When your bootstrap returns a VSlim\App, request flow is:

before hooks -> route handler -> after hooks

Return contract:

  • before() returns null
    • continue dispatch
  • before() returns VSlim\Response / array / string
    • short-circuit route dispatch
    • still flows into after()
  • after() returns null
    • keep current response
  • after() returns VSlim\Response / array / string
    • replace current response
  • before()/route/after() throws
    • the PHP exception is not swallowed
    • it bubbles to the worker boundary
  • invalid return values
    • normalize to 500 Invalid route response

Execution order:

app before -> matching group before -> route -> app after -> matching group after

This ordering is covered by:

Minimal custom app

<?php
declare(strict_types=1);

$app = new VSlim\App();

$app->before(function (VSlim\Request $req) {
    if ($req->path === '/blocked') {
        return new VSlim\Response(403, 'blocked', 'text/plain; charset=utf-8');
    }
    return null;
});

$app->get('/hello/:name', function (VSlim\Request $req) {
    return new VSlim\Response(
        200,
        'Hello, ' . $req->param('name'),
        'text/plain; charset=utf-8'
    );
});

$app->after(function (VSlim\Request $req, VSlim\Response $res) {
    $res->set_header('x-runtime', 'vslim');
    return $res;
});

return $app;

There is also a ready-to-run example at:

You can point the worker at it with:

export VHTTPD_APP=/vphp/vhttpd-docs/examples/hello-app.php

This example also demonstrates:

  • named routes
  • url_for(...)
  • redirect_to(...)
  • app-level before() / after()

Returning a PSR-7-style response object

If your callable returns an object with:

  • getStatusCode()
  • getHeaders()
  • getBody()

the worker will normalize it back into the transport envelope.

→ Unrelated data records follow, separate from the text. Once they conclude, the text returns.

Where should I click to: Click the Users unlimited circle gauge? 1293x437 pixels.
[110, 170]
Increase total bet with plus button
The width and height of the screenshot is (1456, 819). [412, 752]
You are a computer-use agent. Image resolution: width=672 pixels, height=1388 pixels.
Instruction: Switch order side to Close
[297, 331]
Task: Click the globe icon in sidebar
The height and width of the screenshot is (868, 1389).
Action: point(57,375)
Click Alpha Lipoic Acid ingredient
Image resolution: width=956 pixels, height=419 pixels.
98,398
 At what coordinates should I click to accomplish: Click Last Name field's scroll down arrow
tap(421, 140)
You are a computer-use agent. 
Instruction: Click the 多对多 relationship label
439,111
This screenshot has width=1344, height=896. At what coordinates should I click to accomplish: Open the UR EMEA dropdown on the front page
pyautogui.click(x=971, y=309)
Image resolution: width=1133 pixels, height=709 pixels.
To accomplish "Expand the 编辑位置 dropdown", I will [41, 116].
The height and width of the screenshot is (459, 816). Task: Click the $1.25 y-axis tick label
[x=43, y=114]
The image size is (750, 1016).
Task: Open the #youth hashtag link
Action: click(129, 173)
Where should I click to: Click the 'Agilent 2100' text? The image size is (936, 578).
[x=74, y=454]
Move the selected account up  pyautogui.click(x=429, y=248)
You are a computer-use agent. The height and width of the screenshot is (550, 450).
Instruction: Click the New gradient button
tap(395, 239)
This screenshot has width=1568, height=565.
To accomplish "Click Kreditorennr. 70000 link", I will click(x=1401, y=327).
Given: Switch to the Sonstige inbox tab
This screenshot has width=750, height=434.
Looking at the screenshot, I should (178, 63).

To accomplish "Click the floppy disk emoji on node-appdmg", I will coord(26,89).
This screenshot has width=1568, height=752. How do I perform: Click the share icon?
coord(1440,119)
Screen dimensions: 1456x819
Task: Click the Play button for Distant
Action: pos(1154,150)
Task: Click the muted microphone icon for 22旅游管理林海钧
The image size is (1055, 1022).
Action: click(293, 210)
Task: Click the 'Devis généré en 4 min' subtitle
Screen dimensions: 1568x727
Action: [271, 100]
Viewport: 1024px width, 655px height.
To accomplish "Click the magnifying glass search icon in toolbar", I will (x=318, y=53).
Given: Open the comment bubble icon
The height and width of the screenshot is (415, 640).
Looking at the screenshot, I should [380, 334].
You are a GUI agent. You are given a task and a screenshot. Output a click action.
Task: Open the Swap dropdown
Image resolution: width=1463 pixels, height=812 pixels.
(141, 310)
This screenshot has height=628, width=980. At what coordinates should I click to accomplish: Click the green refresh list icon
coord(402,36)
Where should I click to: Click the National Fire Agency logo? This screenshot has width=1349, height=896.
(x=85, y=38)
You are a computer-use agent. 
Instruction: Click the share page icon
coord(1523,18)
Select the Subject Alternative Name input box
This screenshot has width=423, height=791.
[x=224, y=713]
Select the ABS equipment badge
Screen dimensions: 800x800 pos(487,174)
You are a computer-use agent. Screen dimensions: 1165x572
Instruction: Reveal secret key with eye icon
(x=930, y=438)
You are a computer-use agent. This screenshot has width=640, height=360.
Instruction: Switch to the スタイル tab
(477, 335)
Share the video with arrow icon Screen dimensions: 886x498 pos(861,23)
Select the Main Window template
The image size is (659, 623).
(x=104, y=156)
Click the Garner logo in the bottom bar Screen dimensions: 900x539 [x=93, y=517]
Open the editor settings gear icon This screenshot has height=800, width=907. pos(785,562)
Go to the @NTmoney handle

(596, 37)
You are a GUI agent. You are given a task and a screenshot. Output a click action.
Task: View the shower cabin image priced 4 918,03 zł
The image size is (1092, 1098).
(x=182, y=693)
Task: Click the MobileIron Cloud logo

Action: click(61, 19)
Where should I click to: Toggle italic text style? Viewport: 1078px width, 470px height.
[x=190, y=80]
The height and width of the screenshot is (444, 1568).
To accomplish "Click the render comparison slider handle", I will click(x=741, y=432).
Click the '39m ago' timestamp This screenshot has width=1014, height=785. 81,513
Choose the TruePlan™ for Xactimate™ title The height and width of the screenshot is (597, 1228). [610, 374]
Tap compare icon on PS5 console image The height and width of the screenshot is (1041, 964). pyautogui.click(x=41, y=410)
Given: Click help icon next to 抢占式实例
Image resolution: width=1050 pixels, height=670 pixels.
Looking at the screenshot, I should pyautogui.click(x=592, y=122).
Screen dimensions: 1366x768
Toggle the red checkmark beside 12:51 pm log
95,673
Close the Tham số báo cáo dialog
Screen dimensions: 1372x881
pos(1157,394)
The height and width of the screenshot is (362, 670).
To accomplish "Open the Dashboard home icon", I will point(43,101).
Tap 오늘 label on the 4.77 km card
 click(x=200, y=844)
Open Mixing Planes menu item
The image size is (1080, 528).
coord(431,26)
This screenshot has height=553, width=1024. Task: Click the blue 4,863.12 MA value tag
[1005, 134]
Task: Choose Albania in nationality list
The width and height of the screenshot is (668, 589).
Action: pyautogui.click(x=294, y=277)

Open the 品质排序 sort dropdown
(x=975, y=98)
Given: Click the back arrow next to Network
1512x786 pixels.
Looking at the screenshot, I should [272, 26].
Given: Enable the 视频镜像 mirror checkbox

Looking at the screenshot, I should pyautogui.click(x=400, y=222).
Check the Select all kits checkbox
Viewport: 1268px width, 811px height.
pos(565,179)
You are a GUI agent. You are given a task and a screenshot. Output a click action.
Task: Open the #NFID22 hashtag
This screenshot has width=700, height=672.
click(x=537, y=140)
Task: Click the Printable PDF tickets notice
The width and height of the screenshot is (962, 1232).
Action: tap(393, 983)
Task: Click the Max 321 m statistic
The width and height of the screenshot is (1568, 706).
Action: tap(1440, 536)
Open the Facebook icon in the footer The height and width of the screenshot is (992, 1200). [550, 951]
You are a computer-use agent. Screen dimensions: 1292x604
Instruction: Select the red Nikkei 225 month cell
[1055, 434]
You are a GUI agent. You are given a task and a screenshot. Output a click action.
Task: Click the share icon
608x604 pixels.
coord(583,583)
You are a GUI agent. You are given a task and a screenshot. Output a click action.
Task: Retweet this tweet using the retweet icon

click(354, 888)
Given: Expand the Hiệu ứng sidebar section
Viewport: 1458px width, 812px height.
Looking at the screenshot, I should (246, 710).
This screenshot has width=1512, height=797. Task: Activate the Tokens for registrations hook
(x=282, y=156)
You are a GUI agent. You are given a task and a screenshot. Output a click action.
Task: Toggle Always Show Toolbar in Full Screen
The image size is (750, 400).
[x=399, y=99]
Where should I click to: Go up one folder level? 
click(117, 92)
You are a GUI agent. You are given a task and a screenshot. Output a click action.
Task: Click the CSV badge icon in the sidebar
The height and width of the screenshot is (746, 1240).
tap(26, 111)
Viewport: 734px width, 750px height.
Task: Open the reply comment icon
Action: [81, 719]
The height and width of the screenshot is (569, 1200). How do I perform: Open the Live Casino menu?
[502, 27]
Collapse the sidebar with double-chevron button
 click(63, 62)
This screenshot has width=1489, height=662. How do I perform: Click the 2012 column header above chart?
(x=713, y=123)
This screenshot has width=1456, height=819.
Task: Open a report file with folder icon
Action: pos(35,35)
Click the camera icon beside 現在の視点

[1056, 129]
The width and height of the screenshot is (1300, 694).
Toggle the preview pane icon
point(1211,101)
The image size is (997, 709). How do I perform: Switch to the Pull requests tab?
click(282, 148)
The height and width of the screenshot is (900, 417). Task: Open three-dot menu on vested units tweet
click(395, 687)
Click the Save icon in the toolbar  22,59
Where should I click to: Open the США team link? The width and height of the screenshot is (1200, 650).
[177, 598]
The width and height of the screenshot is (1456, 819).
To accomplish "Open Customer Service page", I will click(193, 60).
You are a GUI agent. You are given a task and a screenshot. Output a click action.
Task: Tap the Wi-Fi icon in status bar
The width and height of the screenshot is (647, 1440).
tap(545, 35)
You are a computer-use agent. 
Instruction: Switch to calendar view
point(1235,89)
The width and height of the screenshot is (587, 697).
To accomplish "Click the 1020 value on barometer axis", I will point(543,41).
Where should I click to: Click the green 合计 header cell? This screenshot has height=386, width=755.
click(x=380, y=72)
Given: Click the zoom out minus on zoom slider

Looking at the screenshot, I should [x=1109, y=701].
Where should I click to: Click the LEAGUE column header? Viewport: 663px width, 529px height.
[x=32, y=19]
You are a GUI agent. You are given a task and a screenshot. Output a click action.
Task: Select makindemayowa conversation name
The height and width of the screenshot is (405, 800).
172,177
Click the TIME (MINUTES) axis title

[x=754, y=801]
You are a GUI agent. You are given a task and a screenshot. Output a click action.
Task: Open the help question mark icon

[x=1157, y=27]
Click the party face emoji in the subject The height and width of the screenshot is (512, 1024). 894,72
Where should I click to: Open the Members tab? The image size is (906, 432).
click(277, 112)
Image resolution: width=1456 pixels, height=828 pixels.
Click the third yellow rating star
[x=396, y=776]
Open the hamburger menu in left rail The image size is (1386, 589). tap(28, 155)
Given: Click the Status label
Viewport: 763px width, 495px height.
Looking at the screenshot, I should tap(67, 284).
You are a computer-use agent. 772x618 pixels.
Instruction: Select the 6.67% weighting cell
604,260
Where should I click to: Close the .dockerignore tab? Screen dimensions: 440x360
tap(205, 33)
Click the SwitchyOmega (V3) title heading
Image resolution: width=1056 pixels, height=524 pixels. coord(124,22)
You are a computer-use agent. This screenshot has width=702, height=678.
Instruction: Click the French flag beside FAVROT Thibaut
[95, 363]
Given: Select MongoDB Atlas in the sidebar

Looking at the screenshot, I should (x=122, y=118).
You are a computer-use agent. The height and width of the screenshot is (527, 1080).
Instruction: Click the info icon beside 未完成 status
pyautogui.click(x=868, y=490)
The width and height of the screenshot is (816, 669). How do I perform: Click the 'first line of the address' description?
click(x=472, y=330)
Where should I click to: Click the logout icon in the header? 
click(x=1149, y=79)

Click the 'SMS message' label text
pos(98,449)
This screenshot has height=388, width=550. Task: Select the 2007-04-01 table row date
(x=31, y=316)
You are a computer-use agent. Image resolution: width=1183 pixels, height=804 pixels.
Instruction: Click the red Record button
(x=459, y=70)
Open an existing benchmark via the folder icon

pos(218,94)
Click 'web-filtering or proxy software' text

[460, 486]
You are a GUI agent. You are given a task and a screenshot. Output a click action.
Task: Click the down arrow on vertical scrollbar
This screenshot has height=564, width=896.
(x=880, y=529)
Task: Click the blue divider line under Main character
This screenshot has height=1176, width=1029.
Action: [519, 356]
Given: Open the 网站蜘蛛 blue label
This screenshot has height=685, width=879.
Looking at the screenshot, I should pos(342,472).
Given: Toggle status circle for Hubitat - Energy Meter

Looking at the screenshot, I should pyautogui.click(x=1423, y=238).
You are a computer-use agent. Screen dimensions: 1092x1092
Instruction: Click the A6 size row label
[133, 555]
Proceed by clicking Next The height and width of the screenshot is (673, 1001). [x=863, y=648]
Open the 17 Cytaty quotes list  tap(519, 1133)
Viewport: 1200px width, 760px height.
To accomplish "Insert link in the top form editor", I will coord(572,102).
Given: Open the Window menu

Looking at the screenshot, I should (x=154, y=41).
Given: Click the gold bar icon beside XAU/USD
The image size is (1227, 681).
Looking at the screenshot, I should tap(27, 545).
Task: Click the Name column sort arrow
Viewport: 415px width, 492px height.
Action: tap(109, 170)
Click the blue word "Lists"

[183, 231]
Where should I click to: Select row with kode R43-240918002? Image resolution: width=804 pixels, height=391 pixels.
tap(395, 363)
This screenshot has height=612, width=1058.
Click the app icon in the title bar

This means you can place a PSR-7-oriented app behind vhttpd without changing vhttpd itself.

Returning an array directly

You can also skip response objects and return:

[
    'status' => 200,
    'content_type' => 'application/json; charset=utf-8',
    'headers' => ['x-demo' => 'yes'],
    'body' => '{"ok":true}',
]

or just return a plain string:

return 'hello from php-worker';

The worker will normalize these into the same wire format used by vhttpd.